David Copley secretly taped two phone conversations with Higgason, of Whiting, in May 1998 where the latter man both denied and vaguely alluded to possible involvement, an affidavit stated.
Higgason said he was haunted, too, by what happened, without explicitly saying it was murder.
“The only way out is to get away with it,” Higgason allegedly told Copley in one recording.
During Higgason’s trial, defense lawyers Mark Gruenhagen and Matthew Fech said the evidence against their client was thin and Copley wasn’t credible because he flipped in exchange for his testimony.
Witnesses said Tamez had let Hodge and Ross move in shortly before the murders to sell drugs there.
Both Copley and Higgason were among a handful of early suspects, but were not charged at the time. Back then, DNA tests turned up inconclusive.
Decades later in 2020, as technology became more sophisticated, Indiana State Police linked DNA from Tamez’s fingernail clippings to Copley. A secondary, but much more limited hit came from Higgason, court records show.
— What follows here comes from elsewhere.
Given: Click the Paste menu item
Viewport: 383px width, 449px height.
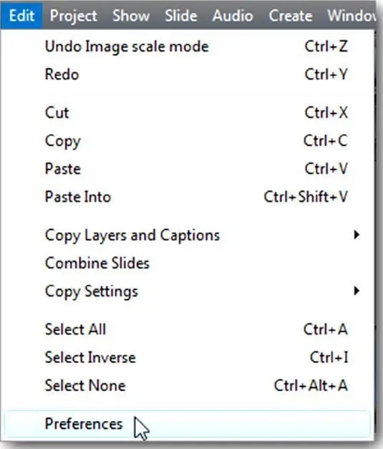Looking at the screenshot, I should click(x=188, y=169).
Both men were charged in January 2021.
Copley had gone to the police in 1998 alleging Higgason instigated the murders, threatening to kill him if he did not cooperate, court records show.
Charges were presented against Higgason and Copley at the time of the original incident but due to the evidence that could be obtained at that time, charges were not accepted, a Hammond Police news release said previously.
At the time, police said they had no suspects or a motive in the slayings.